Amsterdam Center for Language and Communication, University of Amsterdam, Spuistraat 134, 1012 VB Amsterdam, The Netherlands; Netherlands Cancer Institute, Plesmanlaan 121, 1066 CX, Amsterdam, The Netherlands; Multimedia Computing Group, Delft University of Technology, Mekelweg 4, 2628 CD, Delft, The Netherlands.

Published: February 2023

AI Article Synopsis

  • The study investigates how surgical treatment for oral cancer affects the acoustic properties of speech, focusing on individuals treated for oral cancer (ITOC) and identifying changes in articulation.
  • Key findings show that manner of articulation significantly influences post-treatment speech changes, particularly for fricatives, while plosives and vowels remain largely unchanged compared to control speakers.
  • Analysis reveals that despite initial high variation in speech quality, there are overall improvements one year after treatment, highlighting the need to focus on specific articulation challenges in ITOC.

Article Abstract

Introduction: Surgical treatment for oral cancer leads to lasting changes of the vocal tract and individuals treated for oral cancer (ITOC) often experience speech problems. The purpose of this study was to analyse the acoustic properties of the spontaneous speech of individuals who were surgically treated for oral cancer. It was investigated (1) how key spectral measures of articulation change post-treatment; (2) whether changes are more related to target manner or place of articulation; and (3) how spectral measures develop at various time points following treatment.

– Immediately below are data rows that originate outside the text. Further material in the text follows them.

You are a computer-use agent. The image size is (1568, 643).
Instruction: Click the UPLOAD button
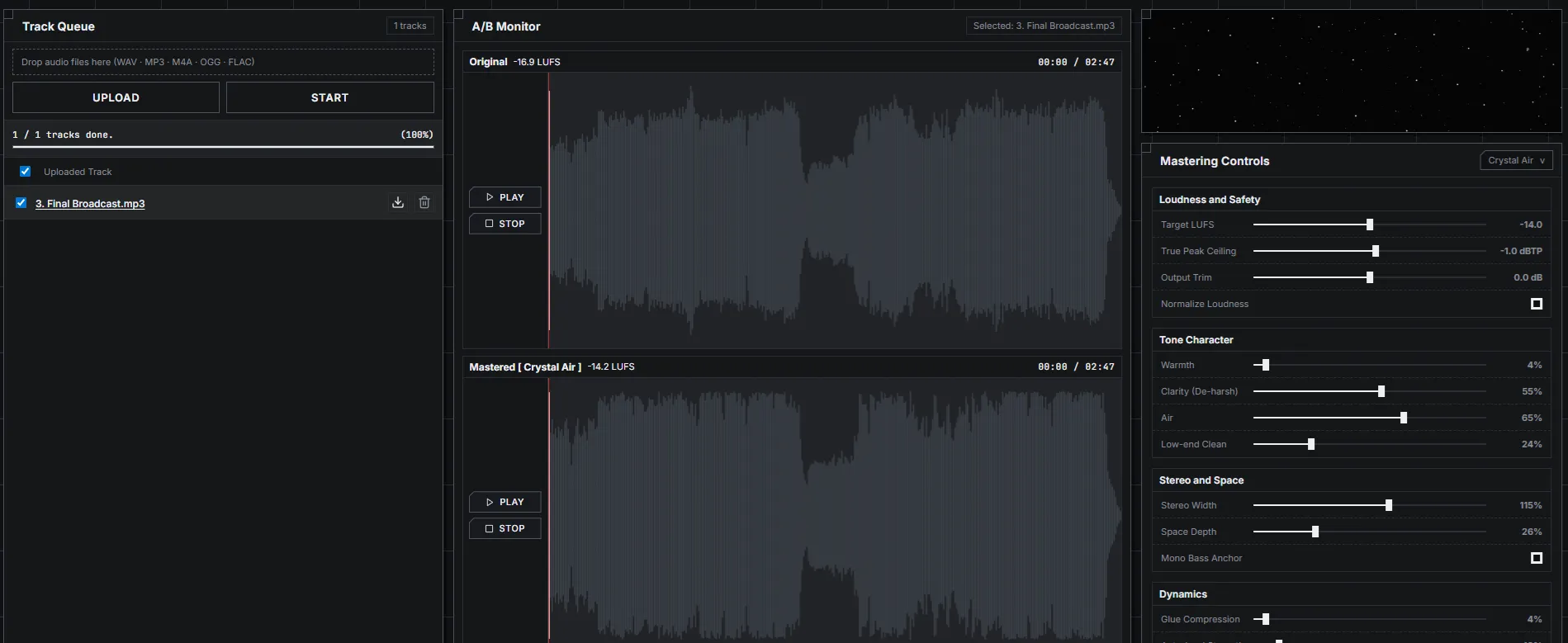click(x=116, y=97)
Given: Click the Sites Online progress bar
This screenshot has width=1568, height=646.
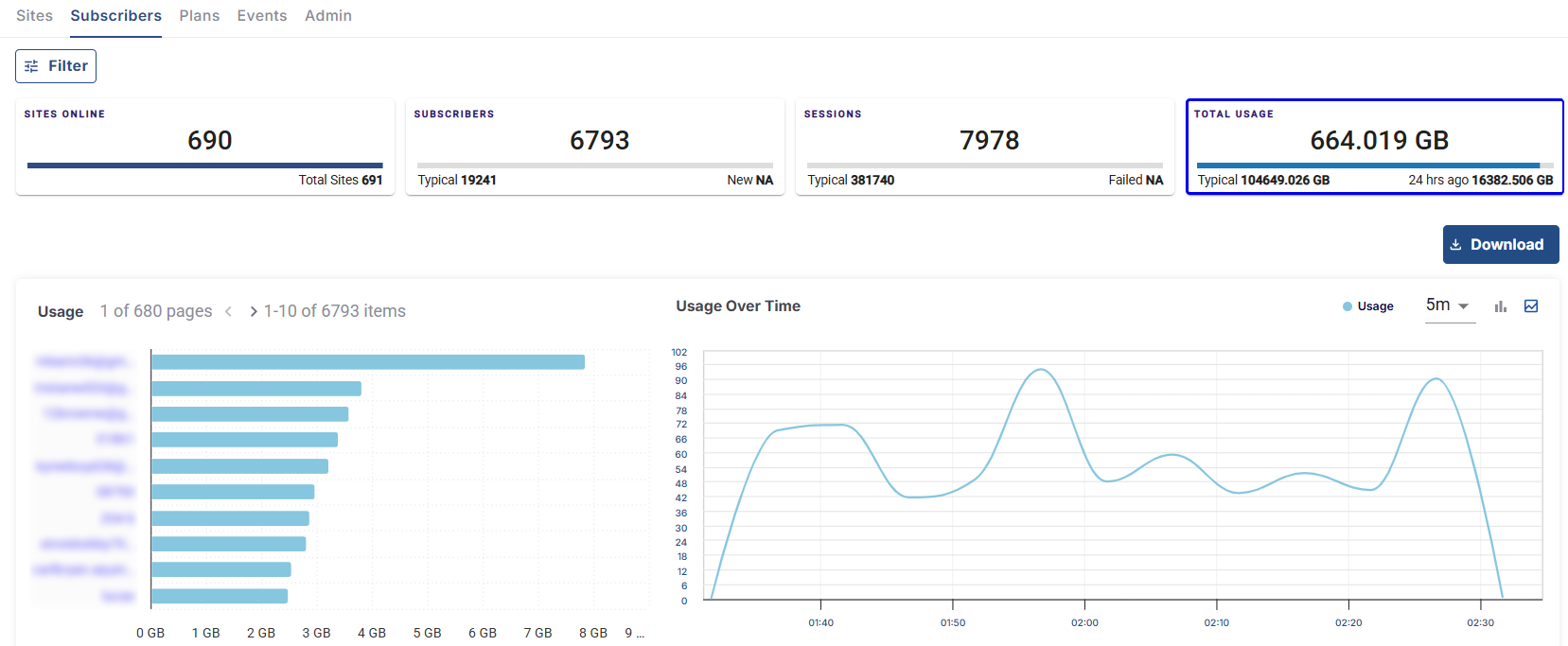Looking at the screenshot, I should point(204,166).
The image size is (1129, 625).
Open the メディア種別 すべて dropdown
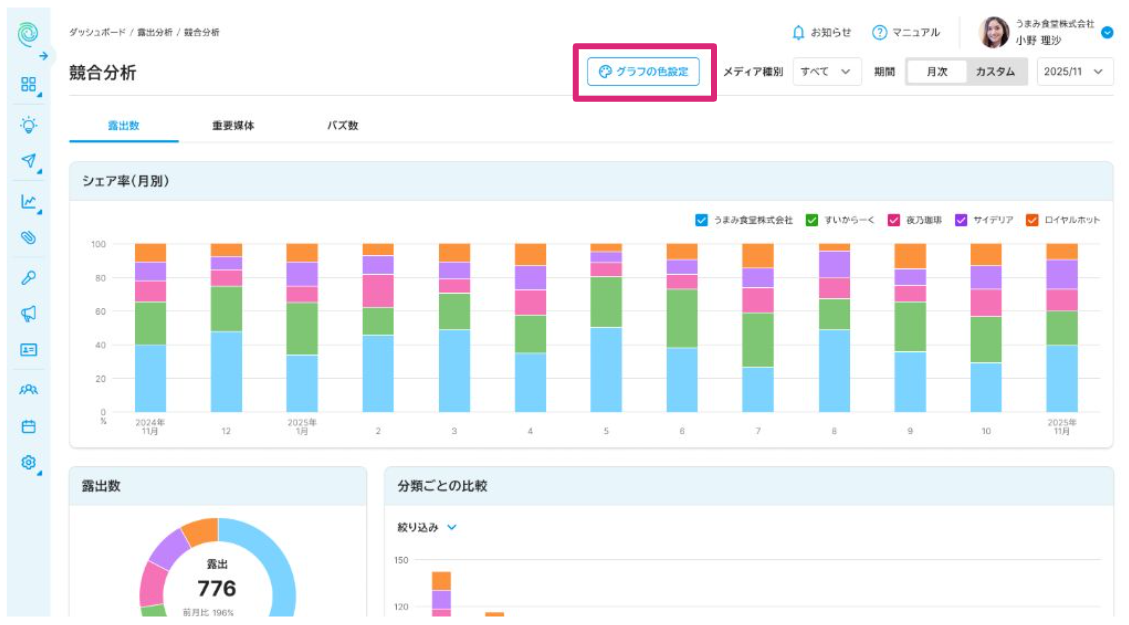(827, 72)
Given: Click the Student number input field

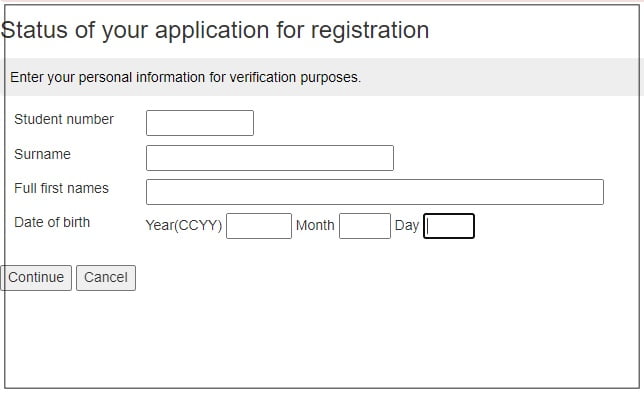Looking at the screenshot, I should (200, 123).
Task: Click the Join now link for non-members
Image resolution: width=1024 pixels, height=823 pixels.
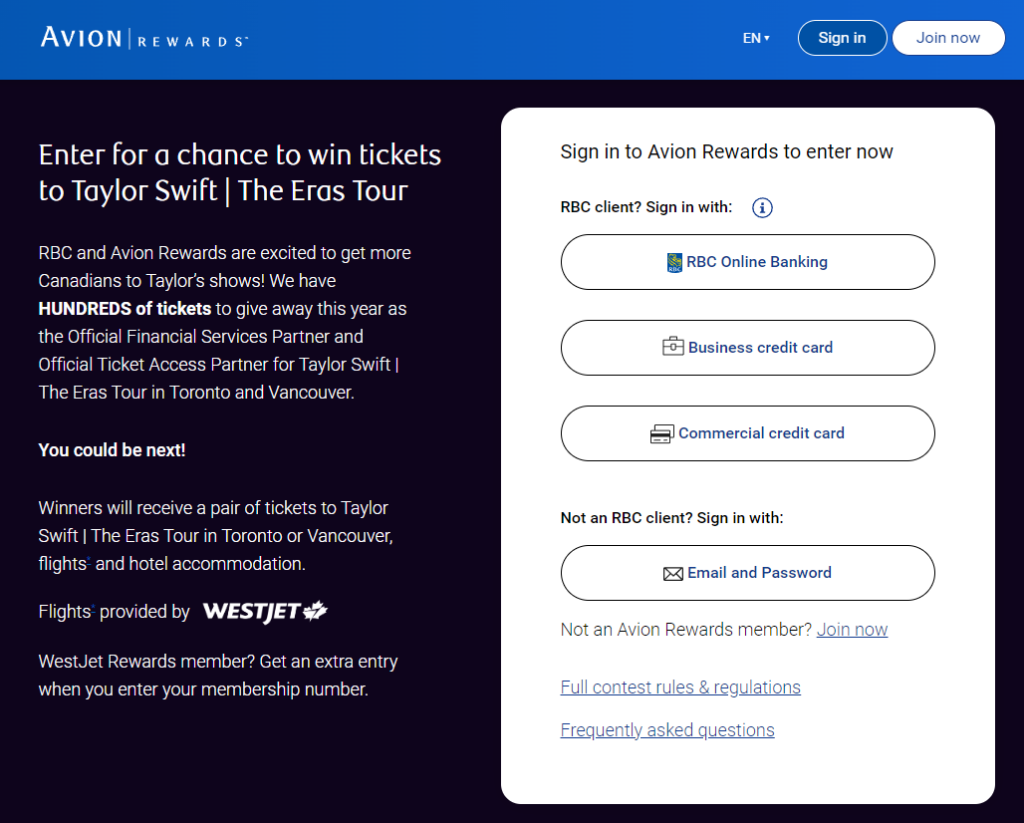Action: [x=852, y=629]
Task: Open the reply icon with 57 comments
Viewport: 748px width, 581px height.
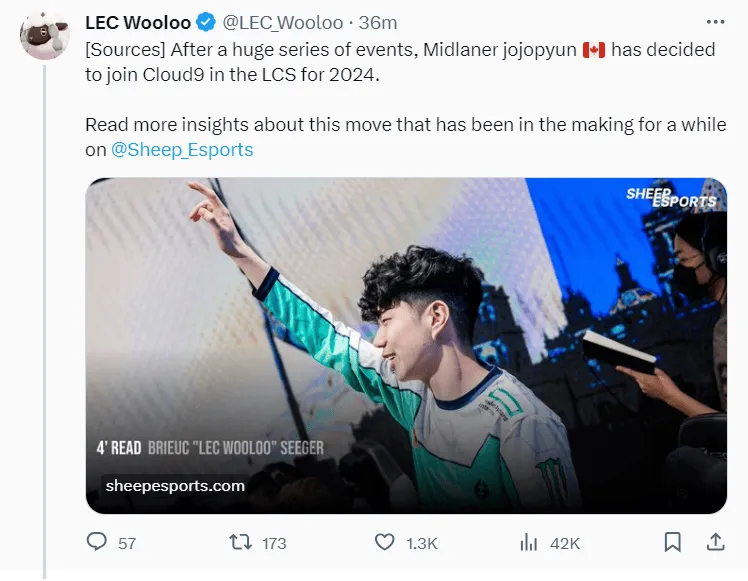Action: coord(96,542)
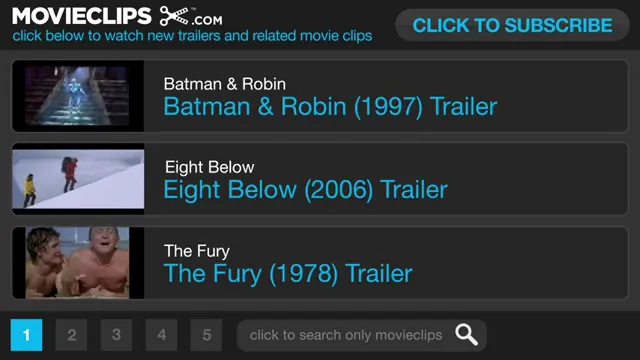The width and height of the screenshot is (640, 360).
Task: Click the MOVIECLIPS logo text
Action: (x=82, y=16)
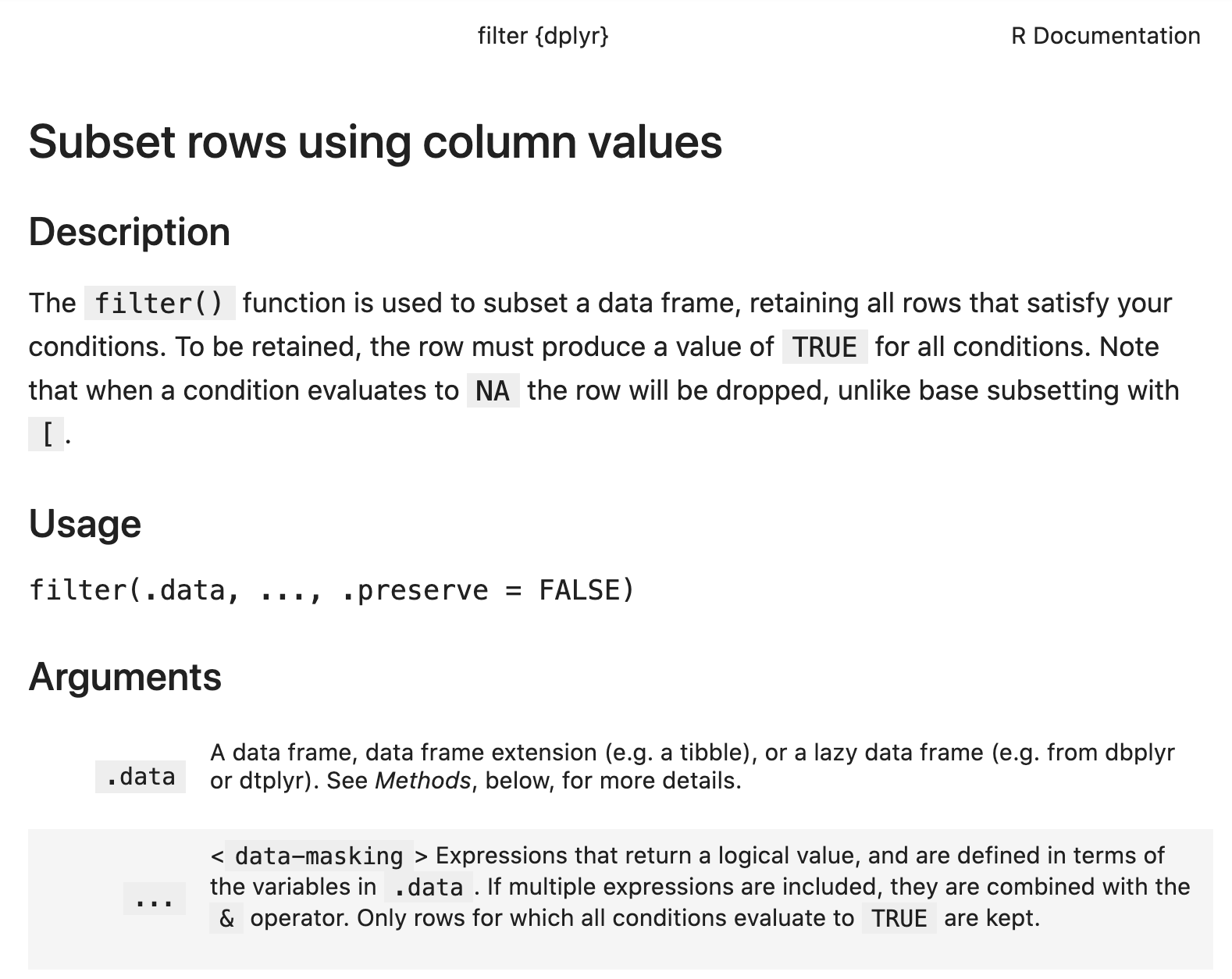Click the filter(.data, ..., .preserve = FALSE) usage line
1232x979 pixels.
click(332, 590)
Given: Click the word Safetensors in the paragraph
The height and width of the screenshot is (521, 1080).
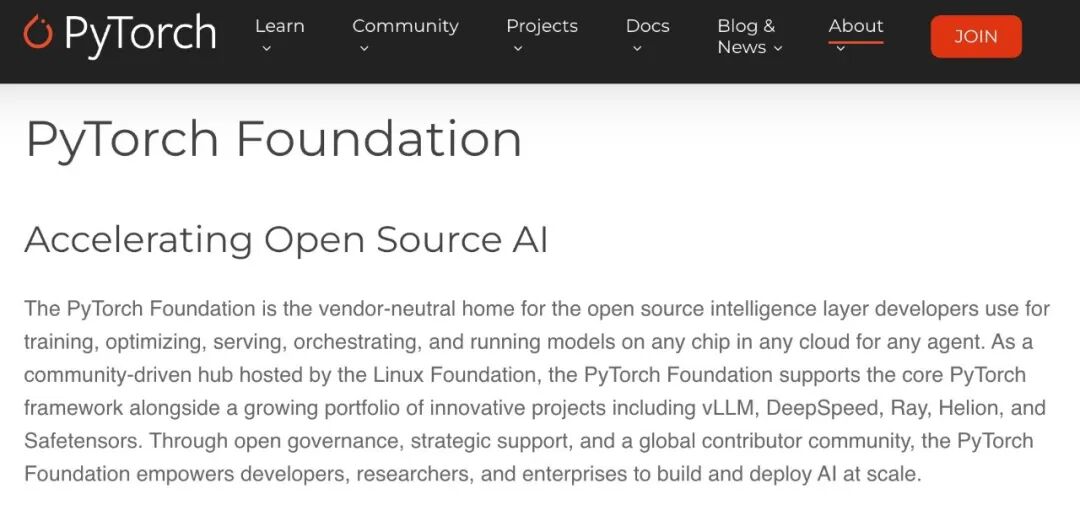Looking at the screenshot, I should point(83,441).
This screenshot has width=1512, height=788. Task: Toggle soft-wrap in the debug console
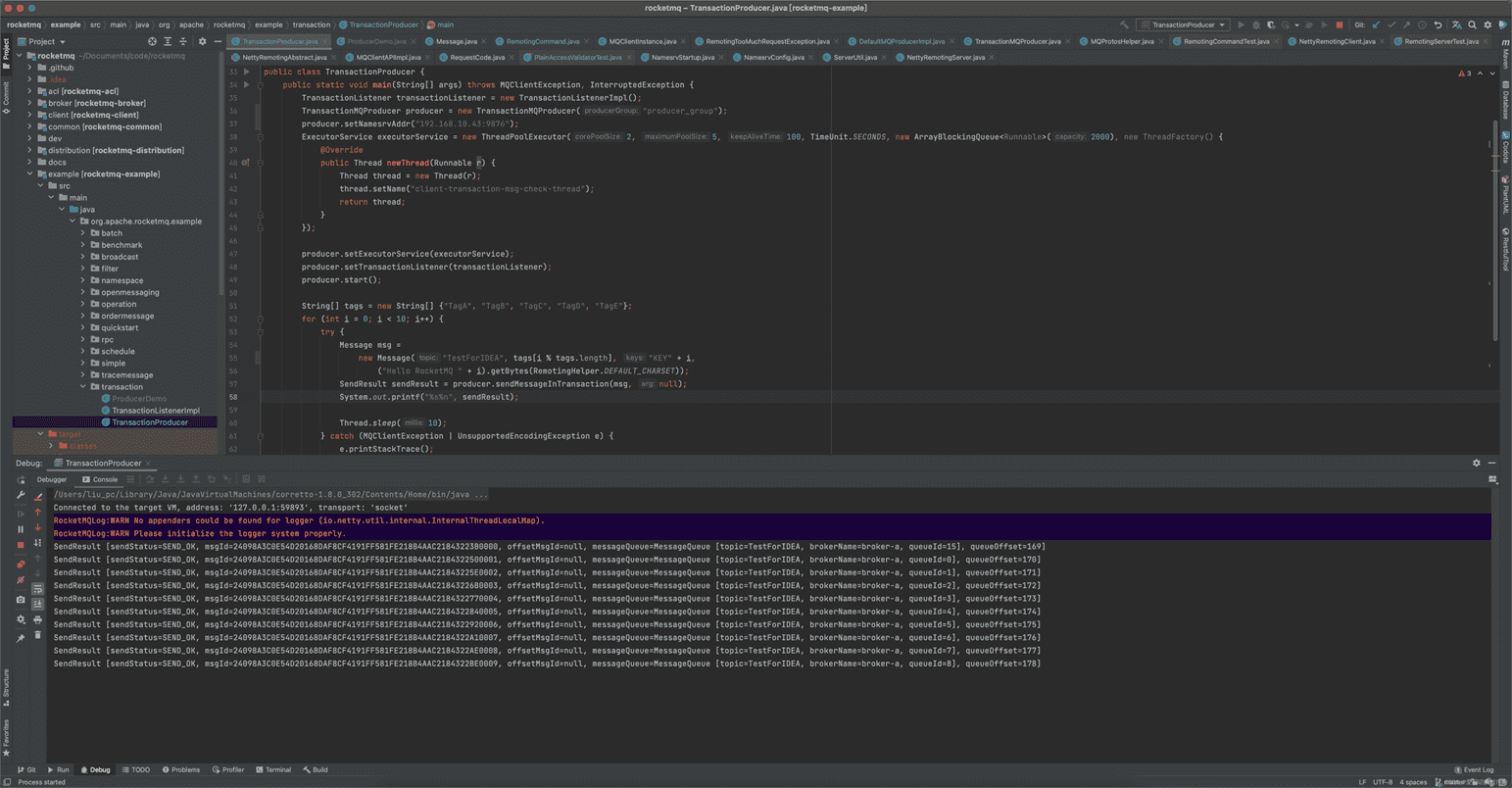click(x=37, y=588)
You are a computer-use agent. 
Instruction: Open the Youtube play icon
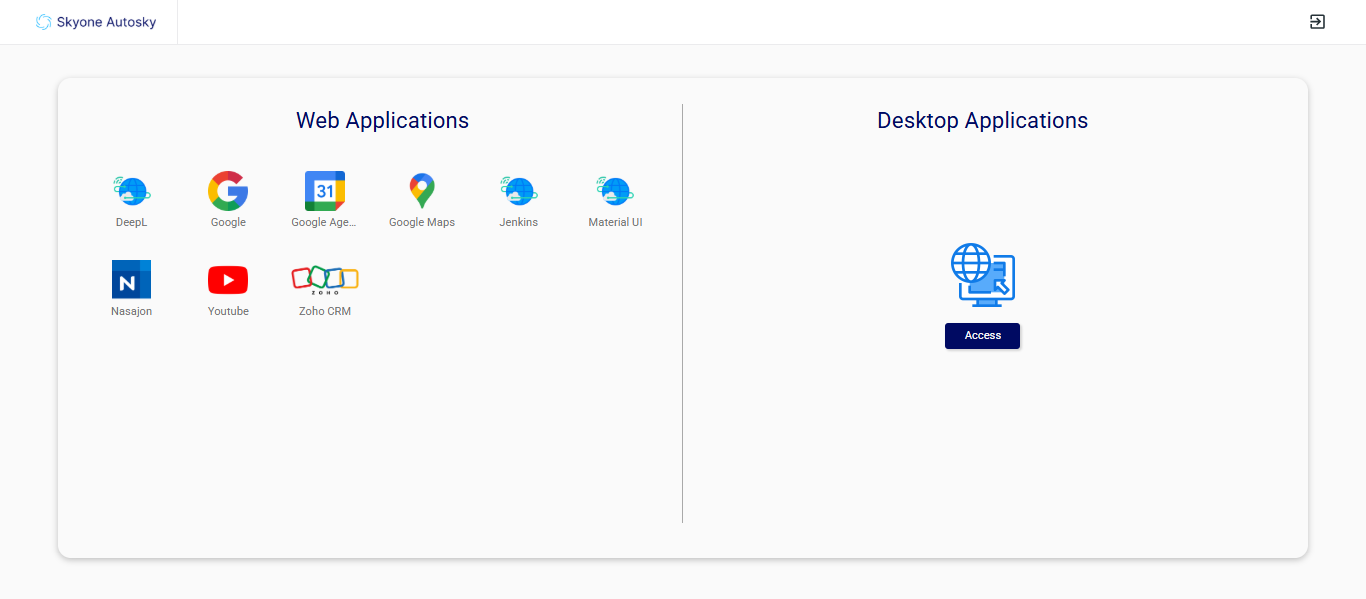click(x=228, y=279)
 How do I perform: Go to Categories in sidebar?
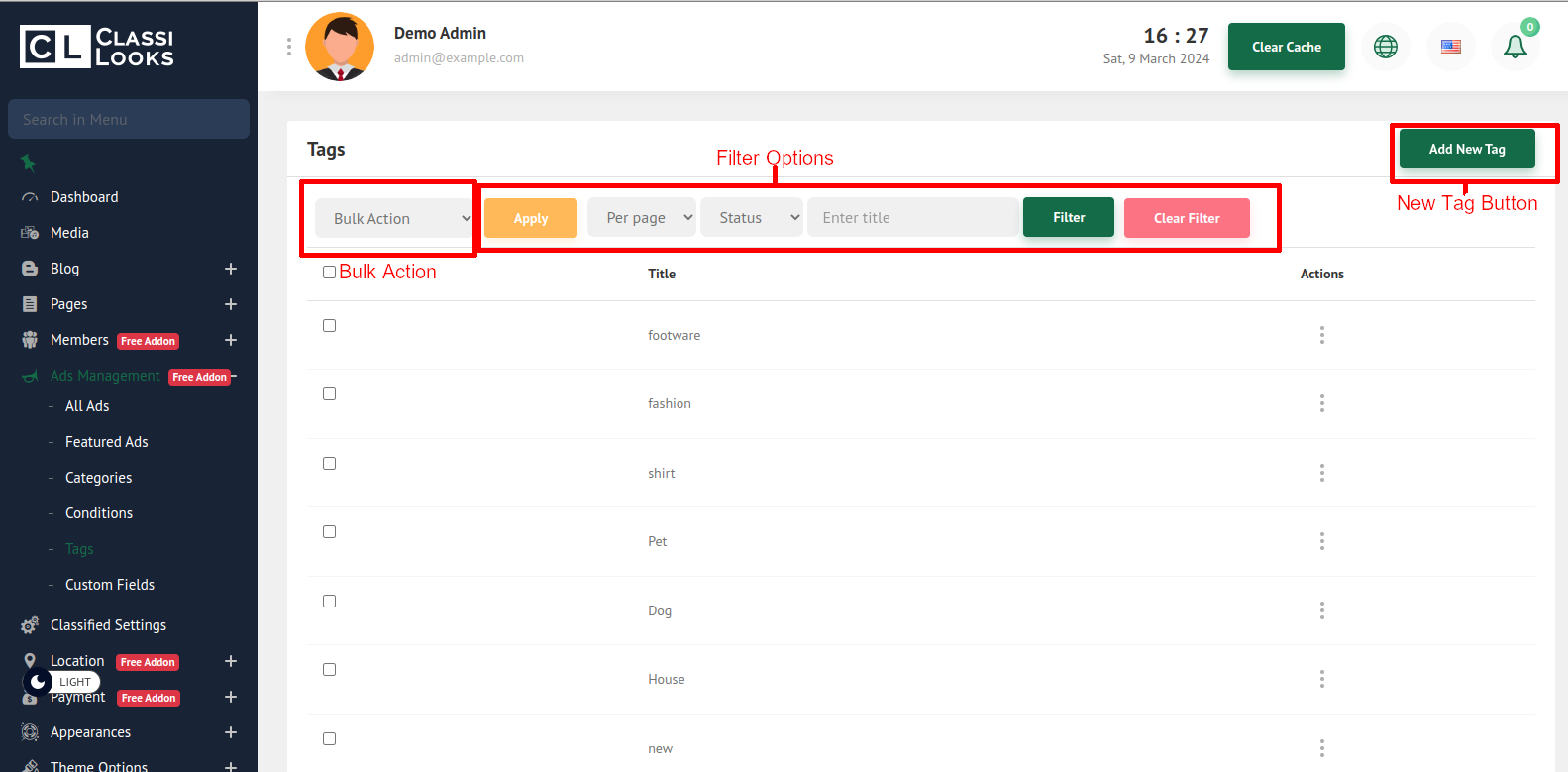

Method: A corpus consisting of 32.850 tokens was constructed by manually segmenting the speech of five (four female - one male) American English speaking ITOC. General acoustic characteristics (duration and spectral tilt), plosives (burst frequency), fricatives (centre of gravity and spectral skewness), and vowels (F1 and F2) were analysed using linear mixed effects regression and compared to control speech. Moreover, a within speaker analysis was performed for speakers with multiple recordings.

Results: Manner of articulation is more predictive of post-treatment changes than place of articulation. Compared to controls, ITOC produced the fricatives /f, v, θ, ð, s, z, ʃ, ʒ/ with a lower centre of gravity while no differences were found for plosives and vowels. Longitudinal analyses show high within-speaker variation, but general improvements one-year post-treatment.

Conclusions: Surgical oral cancer treatment changes the spectral properties of speech. Fricatives with varying manner of articulations were distorted, suggesting that manner of articulation is more predictive than place of articulation in identifying general problem areas for ITOC.